Em uma seção de armazenagem refrigerada, patos e perus da linha de Páscoa da rede de supermercados Aldi estão armazenados, o que estende sua validade. A organização avançou muito desde aquela primeira caixa de pão, leite e salsichas.
O’Brien começou a se entusiasmar com a questão da comida e sustentabilidade quando morava em Londres e era trainee do banco JP Morgan. Formada em direito e contabilidade, ela retornou a Dublin para fazer seu mestrado e decidiu se apresentar como voluntária para um pequeno projeto de redistribuição de alimentos na cidade.
O’Brien participou de um evento de empresas sociais –no qual propôs a ideia de um café abastecido por alimentos excedentes– e lá conheceu Iseult Ward, aluna de administração de empresas no Trinity College, que adorou a ideia.
“Percebemos uma brecha no mercado para esses excedentes de alimentos, no nível dos supermercados”, diz O’Brien. “Foi isso que consideramos muito interessante, porque existe excedente e escassez nas mesmas comunidades. Nossa ideia era que seria maravilhoso se pudéssemos aproximar essas duas pontas. Tínhamos todos aqueles múltiplos [os alimentos jogados fora] e logo adiante na mesma rua encontrávamos um cartaz pedindo doações para [a organização assistencial] St. Vincent de Paul.”
Elas rapidamente descobriram as barreiras que o moderno sistema de comércio de alimentos impõe àquela ideia simples de unir escassez e excedentes.
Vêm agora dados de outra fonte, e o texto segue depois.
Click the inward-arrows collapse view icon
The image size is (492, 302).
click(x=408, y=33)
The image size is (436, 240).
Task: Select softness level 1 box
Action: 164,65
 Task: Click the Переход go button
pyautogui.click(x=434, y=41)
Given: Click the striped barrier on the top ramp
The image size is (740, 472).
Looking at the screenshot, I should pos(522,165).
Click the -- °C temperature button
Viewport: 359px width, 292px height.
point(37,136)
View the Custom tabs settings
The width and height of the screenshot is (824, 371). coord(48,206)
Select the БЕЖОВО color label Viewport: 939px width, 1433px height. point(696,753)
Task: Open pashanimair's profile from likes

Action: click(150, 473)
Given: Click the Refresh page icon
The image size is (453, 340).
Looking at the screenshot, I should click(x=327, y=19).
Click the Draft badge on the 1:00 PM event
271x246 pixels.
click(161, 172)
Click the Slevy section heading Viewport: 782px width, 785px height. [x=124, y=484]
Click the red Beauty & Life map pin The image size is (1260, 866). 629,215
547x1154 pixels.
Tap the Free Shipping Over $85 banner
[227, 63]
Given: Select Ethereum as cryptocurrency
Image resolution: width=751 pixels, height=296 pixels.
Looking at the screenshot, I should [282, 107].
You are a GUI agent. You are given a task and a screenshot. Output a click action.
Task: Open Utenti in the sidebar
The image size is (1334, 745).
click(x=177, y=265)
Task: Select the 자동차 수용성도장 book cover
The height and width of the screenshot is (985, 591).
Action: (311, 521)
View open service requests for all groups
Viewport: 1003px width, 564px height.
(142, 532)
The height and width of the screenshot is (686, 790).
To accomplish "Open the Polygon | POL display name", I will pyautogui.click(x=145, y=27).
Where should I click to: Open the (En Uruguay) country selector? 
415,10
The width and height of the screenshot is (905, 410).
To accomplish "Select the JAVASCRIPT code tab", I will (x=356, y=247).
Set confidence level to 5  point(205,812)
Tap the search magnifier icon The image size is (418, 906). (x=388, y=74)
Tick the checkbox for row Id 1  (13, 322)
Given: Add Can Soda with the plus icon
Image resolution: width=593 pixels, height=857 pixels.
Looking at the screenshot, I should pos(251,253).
“Um cara estava trabalhando com isso em Chicago, e conversamos com ele, mas quando falamos em criar um modelo mais organizado, com um centro de redistribuição, ele disse que o varejo era muito complicado, porque os volumes eram pequenos e os produtos estariam no fim de sua vida útil. Ele disse que a ideia dava mais trabalho do que seria justificado, em termos de comida. E que colocá-la em prática seria realmente complicado.”
Mas as duas não se deixaram abater.
Em lugar disso, cada barreira se tornou um problema a ser resolvido. Elas prepararam contratos que responsabilizavam as organizações assistenciais pela entrega segura dos alimentos que recebessem em boas condições.
O espírito de compartilhamento que existe no setor de organizações sem fins lucrativos significava que elas podiam dispor de outros recursos. “Aquele cara em Chicago nos autorizou a usar seu app. Pessoas em Londres nos deram contatos”, conta O’Brien.
Em outubro de 2013, elas conseguiram sua primeira grande vitória, quando a cadeia de supermercados Tesco aderiu ao projeto, na Irlanda. “Até então, estávamos nos virando com a ajuda de alguns cafés e padarias”, diz O’Brien.
Mas elas logo passaram de seu primeiro supermercado para um total de 13 lojas, e na metade do ano seguinte estavam recebendo alimentos de todas as lojas Tesco da Irlanda e contrataram os primeiros funcionários para sua organização. Hoje, 274 empresas irlandesas de varejo de comida se conectam com 303 organizações assistenciais por meio da FoodCloud.
Restam muitos desafios, com o crescimento da FoodCloud, especialmente o de manter a operação sustentável em termos financeiros e distribuir os alimentos rapidamente para que sua validade não expire nos armazéns da organização. Mas as reações dos contatos vêm sendo encorajadoras. “O desperdício de comida e a pobreza alimentar precisam ser parte do diálogo sobre sustentabilidade alimentar, e vemos grande potencial de liderança para a Irlanda nisso.”
Elas gostariam de eliminar todo desperdício de alimento. Enquanto isso, tentam garantir que os excedentes de comida cheguem às pessoas que precisam deles.
“Há muita energia no projeto e muita gente que o apoia. Você pode começar alguma coisa, mas precisa do apoio de muita gente para mantê-la em crescimento… As pessoas sentem intuitivamente que o que fazemos é realmente bom”, afirma O’Brien.